Quoi qu’il en soit des calculs de ses dirigeants, il appert que du début de 1934 à celui de 1939 la Pologne s’est ingéniée à ne faire au Reich nulle peine, même légère. Et que si elle a tenu une balance égale, c’est plutôt entre la France et l’Allemagne, au mépris de l’alliance passée avec la première et scellée dans le sang des guerres qui, de 1914 à 1921, avaient présidé à l’indépendance recouvrée de la Pologne. L’épreuve de vérité survient en 1938, lors de la crise qui précède les accords de Munich : loin d’encourager la France à protéger son alliée tchécoslovaque contre les convoitises de Hitler, la Pologne se tient en retrait et se fait promettre par l’Allemagne un pourboire, la ville tchécoslovaque de Teschen, qu’elle occupe début octobre. Snyder parle de Munich sans mentionner cet épisode. Lequel dément fortement la thèse d’une "balance égale" maintenue par Varsovie entre Berlin et Moscou, puisque l’accord de Munich, qui place le quadrilatère de Bohême à la merci d’une dictature puissante, violente et ivre de haine contre le communisme, est de très mauvais augure pour l’URSS.

A partir de telles prémisses, Snyder aborde l’épisode, fondamental pour son sujet, du pacte germano-soviétique, sur des bases, précisément, trop exclusivement germano-soviétiques, et sans un regard sur le rapport mondial des forces. A le lire, on a l’impression (comme dans une infinité d’ouvrages antérieurs) d’un libre choix de Staline, comme s’il faisait ses courses dans un endroit où règne la liberté du marché (p. 190-194). La moitié orientale de la Pologne trône avec les pays baltes sur l’étal hitlérien tandis que la vitrine occidentale n’offrirait quasiment rien. Sauf, pourrait-on objecter, une sécurité en cas d’agression allemande contre l’URSS... à condition que Staline pense que la France et l’Angleterre fondraient dans le dos d’une Allemagne l’attaquant : s’il signe avec Hitler, c’est qu’il n’y croit pas ; mais Snyder n’envisage pas du tout cette face du problème.
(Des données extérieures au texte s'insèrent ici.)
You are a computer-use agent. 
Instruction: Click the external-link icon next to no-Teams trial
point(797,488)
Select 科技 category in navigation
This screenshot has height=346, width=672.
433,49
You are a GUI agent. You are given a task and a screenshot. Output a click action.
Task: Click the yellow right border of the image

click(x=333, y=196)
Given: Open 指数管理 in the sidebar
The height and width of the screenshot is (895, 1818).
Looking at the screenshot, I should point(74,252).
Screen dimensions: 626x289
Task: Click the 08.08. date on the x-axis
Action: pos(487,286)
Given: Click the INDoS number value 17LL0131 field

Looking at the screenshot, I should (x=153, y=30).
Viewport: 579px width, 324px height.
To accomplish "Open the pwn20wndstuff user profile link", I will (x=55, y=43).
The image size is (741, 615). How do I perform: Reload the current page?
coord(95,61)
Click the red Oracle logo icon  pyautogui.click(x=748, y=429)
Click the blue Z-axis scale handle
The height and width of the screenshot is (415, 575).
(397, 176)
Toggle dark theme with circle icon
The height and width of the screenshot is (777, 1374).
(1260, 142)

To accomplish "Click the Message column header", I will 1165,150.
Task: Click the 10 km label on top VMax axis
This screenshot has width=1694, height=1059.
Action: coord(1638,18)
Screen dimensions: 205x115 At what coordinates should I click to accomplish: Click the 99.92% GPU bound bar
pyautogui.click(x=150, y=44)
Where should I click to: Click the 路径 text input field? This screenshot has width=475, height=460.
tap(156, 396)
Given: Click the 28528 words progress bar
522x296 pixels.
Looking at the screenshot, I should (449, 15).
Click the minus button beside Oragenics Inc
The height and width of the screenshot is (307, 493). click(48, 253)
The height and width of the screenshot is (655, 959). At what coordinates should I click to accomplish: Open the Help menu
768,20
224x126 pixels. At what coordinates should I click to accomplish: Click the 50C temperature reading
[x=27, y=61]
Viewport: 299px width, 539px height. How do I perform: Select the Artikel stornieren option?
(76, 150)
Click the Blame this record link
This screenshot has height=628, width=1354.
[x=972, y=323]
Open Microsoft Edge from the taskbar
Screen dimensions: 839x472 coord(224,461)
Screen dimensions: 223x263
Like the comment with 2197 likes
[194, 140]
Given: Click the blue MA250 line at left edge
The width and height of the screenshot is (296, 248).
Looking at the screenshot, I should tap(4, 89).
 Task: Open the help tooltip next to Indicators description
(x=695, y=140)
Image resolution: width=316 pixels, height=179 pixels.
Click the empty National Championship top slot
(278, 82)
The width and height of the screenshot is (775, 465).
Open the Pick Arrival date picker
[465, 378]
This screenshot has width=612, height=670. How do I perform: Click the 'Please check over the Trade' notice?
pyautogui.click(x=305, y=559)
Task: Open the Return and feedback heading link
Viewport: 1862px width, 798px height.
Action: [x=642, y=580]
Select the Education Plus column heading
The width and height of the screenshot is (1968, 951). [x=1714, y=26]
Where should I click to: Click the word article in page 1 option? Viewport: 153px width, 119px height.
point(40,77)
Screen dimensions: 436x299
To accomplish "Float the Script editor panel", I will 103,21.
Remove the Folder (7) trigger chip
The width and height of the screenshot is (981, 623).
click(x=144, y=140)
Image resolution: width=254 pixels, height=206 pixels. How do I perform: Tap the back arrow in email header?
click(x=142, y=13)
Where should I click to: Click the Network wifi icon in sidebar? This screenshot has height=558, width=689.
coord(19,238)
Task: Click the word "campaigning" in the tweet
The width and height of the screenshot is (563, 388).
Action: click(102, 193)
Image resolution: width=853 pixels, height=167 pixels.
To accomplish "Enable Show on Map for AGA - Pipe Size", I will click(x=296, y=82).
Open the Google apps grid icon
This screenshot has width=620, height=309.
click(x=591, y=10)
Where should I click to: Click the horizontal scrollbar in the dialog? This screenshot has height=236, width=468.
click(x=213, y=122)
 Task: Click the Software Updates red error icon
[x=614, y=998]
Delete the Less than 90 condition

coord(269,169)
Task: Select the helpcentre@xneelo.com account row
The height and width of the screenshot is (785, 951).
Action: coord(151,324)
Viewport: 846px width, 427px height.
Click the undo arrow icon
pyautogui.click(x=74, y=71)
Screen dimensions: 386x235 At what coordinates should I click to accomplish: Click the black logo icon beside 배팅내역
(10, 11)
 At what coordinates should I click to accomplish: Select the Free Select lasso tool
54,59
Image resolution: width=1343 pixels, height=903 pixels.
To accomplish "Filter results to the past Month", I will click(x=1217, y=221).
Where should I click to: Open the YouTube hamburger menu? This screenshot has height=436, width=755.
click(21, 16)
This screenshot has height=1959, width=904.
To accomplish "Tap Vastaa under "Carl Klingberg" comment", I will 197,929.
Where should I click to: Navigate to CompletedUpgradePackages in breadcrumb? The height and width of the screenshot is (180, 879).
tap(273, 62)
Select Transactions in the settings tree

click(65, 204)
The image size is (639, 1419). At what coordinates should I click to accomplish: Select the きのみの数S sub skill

Pire, Hitler lui-même semble, à certains moments, sincère, par exemple lorsqu’il communie avec Staline dans un désir de détruire la Pologne. L’idée que dès ce mois d’août 1939 il manoeuvre pour couper Staline des démocraties européennes occidentales afin de vaincre celles-ci (pour éliminer le facteur militaire français en faisant en sorte que l’Angleterre s’en accommode et signe la paix), puis de se retourner avec toute sa puissance contre l’URSS, ne semble pas effleurer l’auteur et n’est pas le moins du monde suggérée au lecteur.

L’Angleterre est curieusement absente de l’analyse, qu’elle soit apaiseuse ou churchillienne. D’ailleurs le nom même de Churchill n’apparaît qu’en 1944, à propos des combats de Varsovie ! Sa lutte au long cours contre les appeasers est complètement passée sous silence : c’est "l’Angleterre" qui refuse la paix au moment de la chute de la France... comme si cela coulait de source, et comme si Hitler n’avait pas joué de malchance en trouvant Churchill à la tête de l’Angleterre, quelques heures après le début d’une offensive espérée décisive, préparée à la fois sous Chamberlain et pour lui.

Il est cependant suggéré (p. 257) que l’Allemagne doit, à l’été de 1941, faire vite pour se débarrasser de la résistance soviétique, en raison des préparatifs américains d’entrée en guerre et de l’aide croissante en armement que l’Amérique accorde déjà à la Grande-Bretagne. Mais la raison dominante qui le fait attaquer le 22 juin semble bien, à lire l’ensemble de l’analyse, son projet de colonisation des terres slaves. Ici il faudrait choisir : soit Hitler agit selon ses plans, soit ceux-ci sont bousculés, et plus ou moins modifiés, par la résistance churchillienne.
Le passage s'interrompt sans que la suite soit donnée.